Sunday, April 19, 2009

Deal at risk as N Cyprus votes

Turkish Cypriots are voting in northern Cyprus in parliamentary elections that could hamper efforts to reunite the divided island.

Polls show the ruling Republican Turkish Party (CTP) trailing the right-wing National Unity Party (UBP).

The CTP backs Turkish Cypriot leader Mehmet Ali Talat, who has been making progress in talks with Greek Cypriots.

Campaigning has focused on the peace talks, which relaunched in September last year, and the economy.

Cyprus has been split since a Turkish invasion in 1974, that followed a brief Greek-inspired coup in Nicosia.

A United Nations buffer zone - the "green line" - currently separates the two communities. The breakaway Turkish Republic of Northern Cyprus is recognised only by Turkey, and is subject to a trade embargo.

Fragile process

Mr Talat and Greek Cypriot President Dimitris Christofias have agreed in principle on a future federal structure for Cyprus, although several issues are still to be resolved.
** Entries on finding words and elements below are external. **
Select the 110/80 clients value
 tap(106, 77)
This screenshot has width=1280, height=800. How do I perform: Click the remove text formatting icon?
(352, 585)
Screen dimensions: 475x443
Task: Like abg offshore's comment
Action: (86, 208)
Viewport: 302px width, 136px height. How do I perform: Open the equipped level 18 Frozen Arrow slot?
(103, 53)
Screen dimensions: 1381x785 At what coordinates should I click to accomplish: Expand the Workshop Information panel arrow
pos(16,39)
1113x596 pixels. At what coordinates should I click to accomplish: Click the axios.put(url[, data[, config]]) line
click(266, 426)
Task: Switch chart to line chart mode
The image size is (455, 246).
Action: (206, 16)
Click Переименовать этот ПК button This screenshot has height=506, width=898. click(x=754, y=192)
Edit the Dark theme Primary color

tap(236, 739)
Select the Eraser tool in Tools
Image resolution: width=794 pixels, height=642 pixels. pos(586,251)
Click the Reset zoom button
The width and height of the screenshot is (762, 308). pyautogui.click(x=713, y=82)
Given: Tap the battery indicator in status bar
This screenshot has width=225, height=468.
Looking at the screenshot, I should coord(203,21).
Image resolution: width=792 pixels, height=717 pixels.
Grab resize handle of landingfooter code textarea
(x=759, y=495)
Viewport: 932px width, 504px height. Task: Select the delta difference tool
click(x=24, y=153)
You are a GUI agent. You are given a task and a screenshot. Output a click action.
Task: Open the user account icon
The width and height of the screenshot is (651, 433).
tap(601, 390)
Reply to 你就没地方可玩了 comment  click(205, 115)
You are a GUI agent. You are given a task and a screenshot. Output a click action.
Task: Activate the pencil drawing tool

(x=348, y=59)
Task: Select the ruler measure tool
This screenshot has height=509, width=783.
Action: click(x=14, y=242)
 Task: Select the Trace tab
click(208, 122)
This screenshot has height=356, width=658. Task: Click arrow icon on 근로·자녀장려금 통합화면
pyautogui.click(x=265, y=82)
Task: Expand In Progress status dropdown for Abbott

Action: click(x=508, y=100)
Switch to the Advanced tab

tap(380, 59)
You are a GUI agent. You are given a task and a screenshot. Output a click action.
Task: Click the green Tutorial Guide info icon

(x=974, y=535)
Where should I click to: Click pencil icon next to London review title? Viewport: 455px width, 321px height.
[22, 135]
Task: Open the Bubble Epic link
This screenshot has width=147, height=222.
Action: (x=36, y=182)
But the UBP, which recent opinion polls put several points ahead of the centre-left CTP, wants the island to remain divided and has its sights on a two-state model.

Analysts say a win for the UBP could make it harder for Mr Talat to negotiate.

About 160,000 people are eligible to vote in the elections. Polls opened at 0800 (0500 GMT) and will close 10 hours later. Results are expected around midnight (2100 GMT).

The last attempt at a negotiated solution to the Cypriot problem - in 2004 - collapsed when Turkish Cypriots voted in favour of a UN settlement plan which was rejected by Greek Cypriot voters.

As a result, Cyprus - or the southern part ruled by Greek Cypriots - joined the European Union that year, while the north remained effectively excluded.